2. A proposta do Barão de Rio Branco: o alinhamento Brasil-Estados Unidos e a atuação de Joaquim Nabuco

Retomando o que foi mencionado no tópico introdutório do artigo aqui apresentado, um dos papéis centrais de Rio Branco durante sua atuação como Ministro das Relações Exteriores (1902-1912) foi a reforma da Política Externa Brasileira, propondo mudanças como a aproximação com Estados Unidos em detrimento dos parceiros históricos europeus, que representavam um novo projeto de determinação da imagem do Brasil no plano internacional (HENRICH, 2011). Um episódio que ocorreu logo no início da Era Rio Branco, e que é considerado por Pereira (2006) como chave para a determinação da política de aproximação entre Brasil e Estados Unidos, foi a questão Acreana em 1902-1903 – segundo o autor, a neutralidade dos Estados Unidos foi determinante para a vitória do Brasil.

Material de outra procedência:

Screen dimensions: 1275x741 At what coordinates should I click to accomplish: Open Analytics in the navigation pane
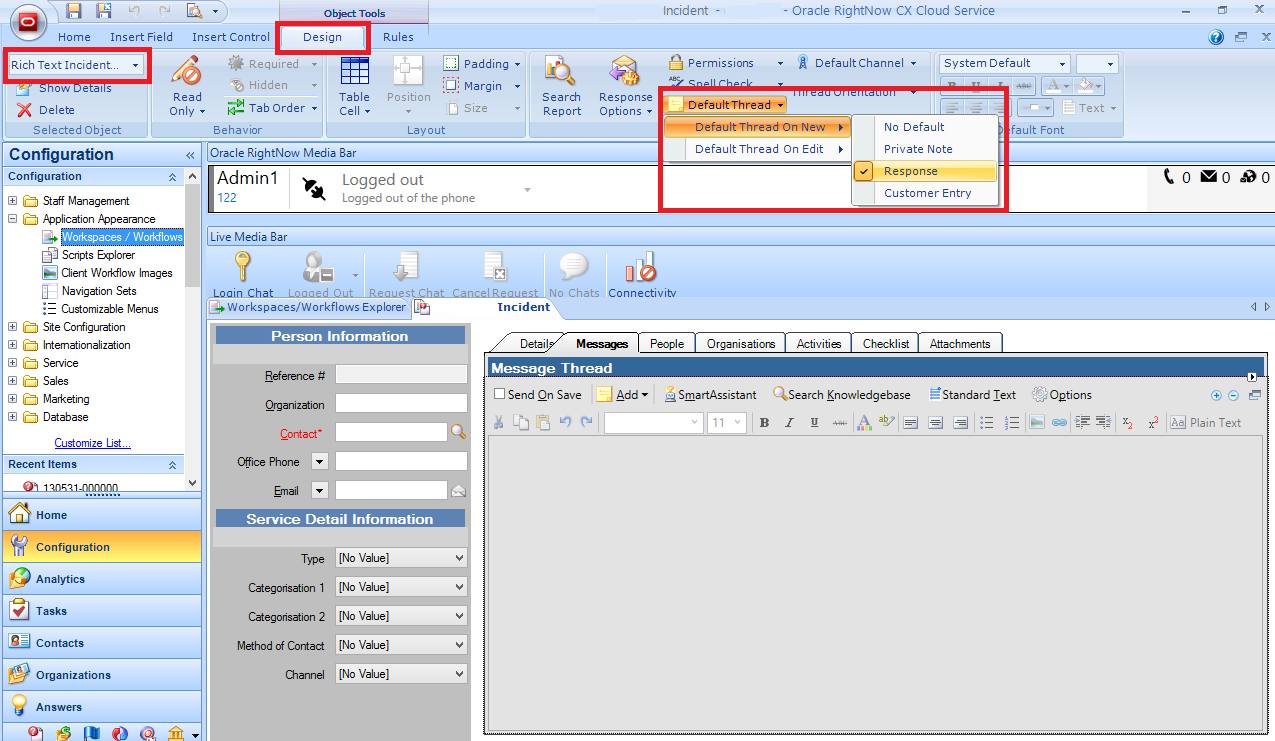60,579
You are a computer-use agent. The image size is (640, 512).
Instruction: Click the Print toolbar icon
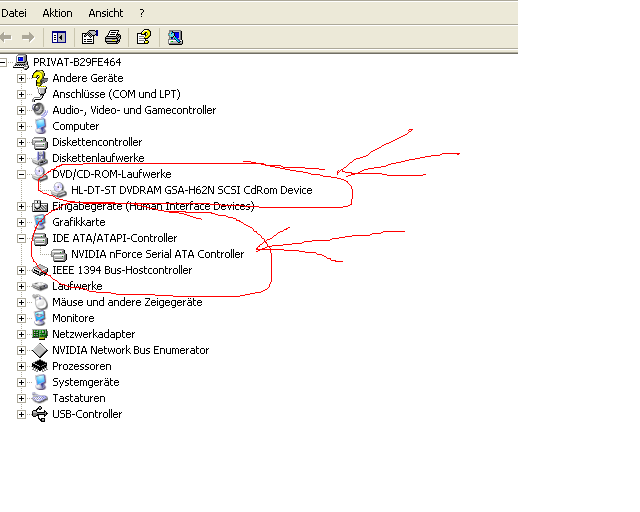[113, 37]
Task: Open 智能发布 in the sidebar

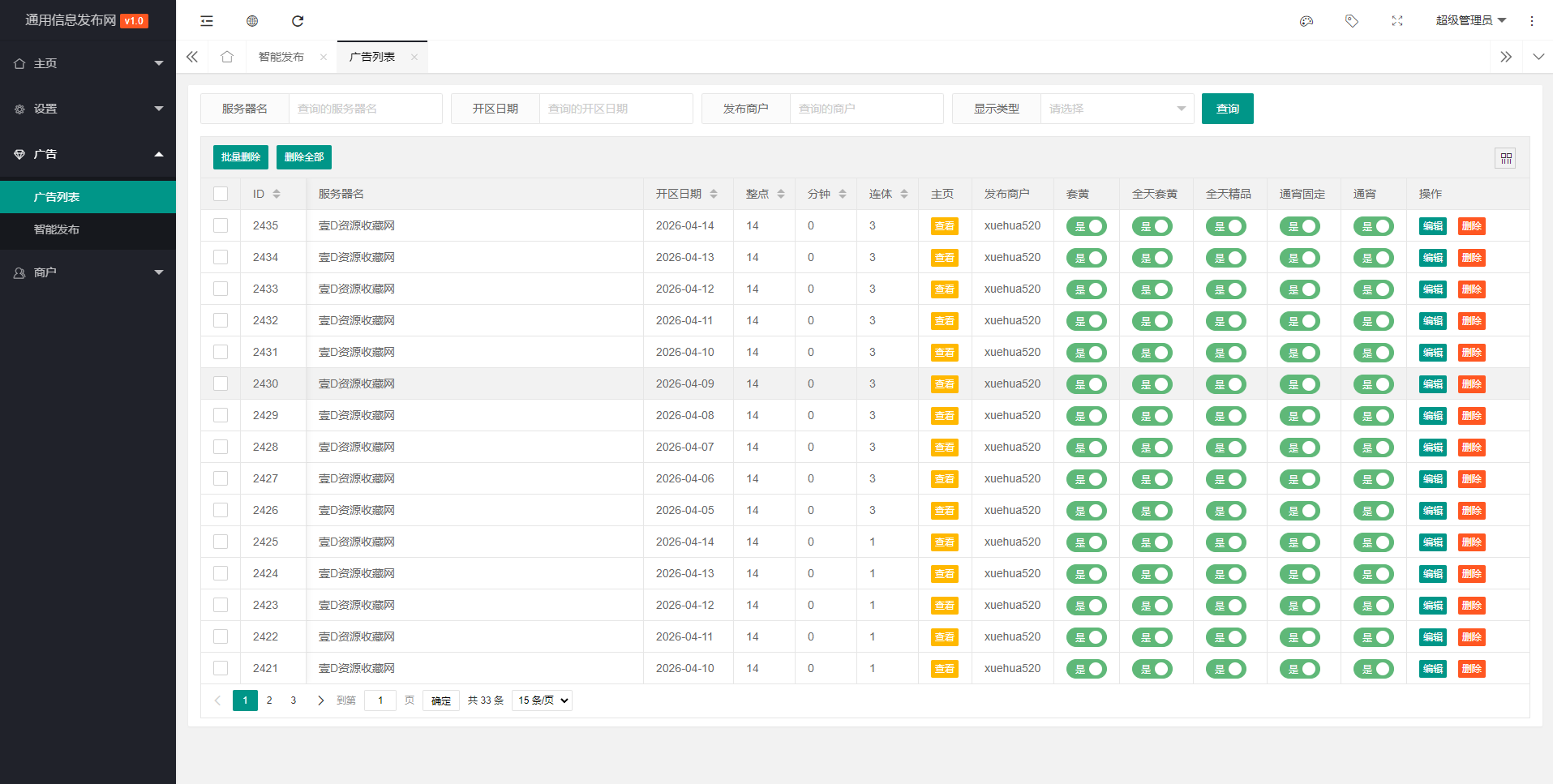Action: tap(57, 229)
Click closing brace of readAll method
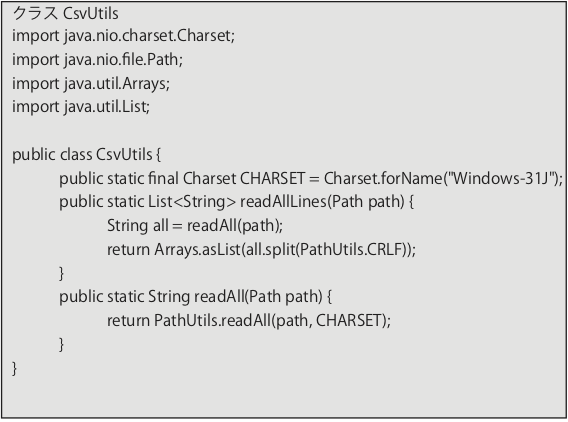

“Trabalhando com diplomacia e força Rio Branco atingiu todos os objetivos que poderia querer e viu na neutralidade norte-americana o seu grande trunfo. Na sua opinião, abrir qualquer conflito de interesses com os Estados Unidos nessa questão poderia enfraquecer a posição brasileira perante a Europa.” (PEREIRA, 2006, p. 55).

Assim, no processo de construção de sua política externa, Rio Branco passa então a visualizar o relacionamento existente entre Brasil e Estados Unidos como estrategicamente central - essa aproximação serviria para os interesses brasileiros para viabilização de políticas nos âmbitos subregional e nacional. Segundo Pereira (2006), é importante não deixar de apontar que os chamados interesses nacionais da época representavam, de forma geral, uma contemplação dos interesses que a elite cafeeira defendia. Rio Branco não contestava a então “nova versão” da Doutrina Monroe, o Corolário Roosevelt, segundo a qual os norte-americanos receberiam a atribuição de responsáveis pela orientação dos povos que eram considerados “menos competentes”, se autodenominando “polícia internacional”. Rio Branco via o Corolário Roosevelt como uma medida de proteção da América Latina perante aos interesses europeus, porque algumas nações europeias ainda mantinham colônias no continente americano. Rio Branco não via a possibilidade de formar um grupo continental possível de confrontar os Estados Unidos, porque os países hispânicos apresentavam fraquezas, então a estratégia do Barão foi a aproximação com a grande potência do continente. (CERVO; BUENO, 2002). De tal maneira, utilizando essa aproximação com os Estados Unidos, Rio Branco procurou criar - na medida do possível - um espaço internacional próprio para a atuação do Brasil. Como afirmado por Cervo e Bueno (2002), Pereira (2006) reforça a afirmação de que, para Rio Branco, a Doutrina Monroe não deveria ser compreendida “como um pronunciamento unilateral para a autodefesa dos Estados Unidos” (PEREIRA, 2006, p.61), além de não representar, de forma alguma, um completo afastamento do continente Europeu. “Em conclusão, Rio Branco, um conservador dirigido pelo pragmatismo, buscou nos Estados Unidos um parceiro mais poderoso para viabilizar o que se consideravam os interesses nacionais do momento: adquirir mais autonomia em questões sub-regionais, aumentar o prestígio do Brasil no meio internacional através da assunção da imagem de líder no

continente e garantir a manutenção da dependente economia nacional cafeeira. Essa aproximação nunca representou um descarte dos relacionamentos sul-americanos e europeus (...)” (PEREIRA, 2006, p. 62).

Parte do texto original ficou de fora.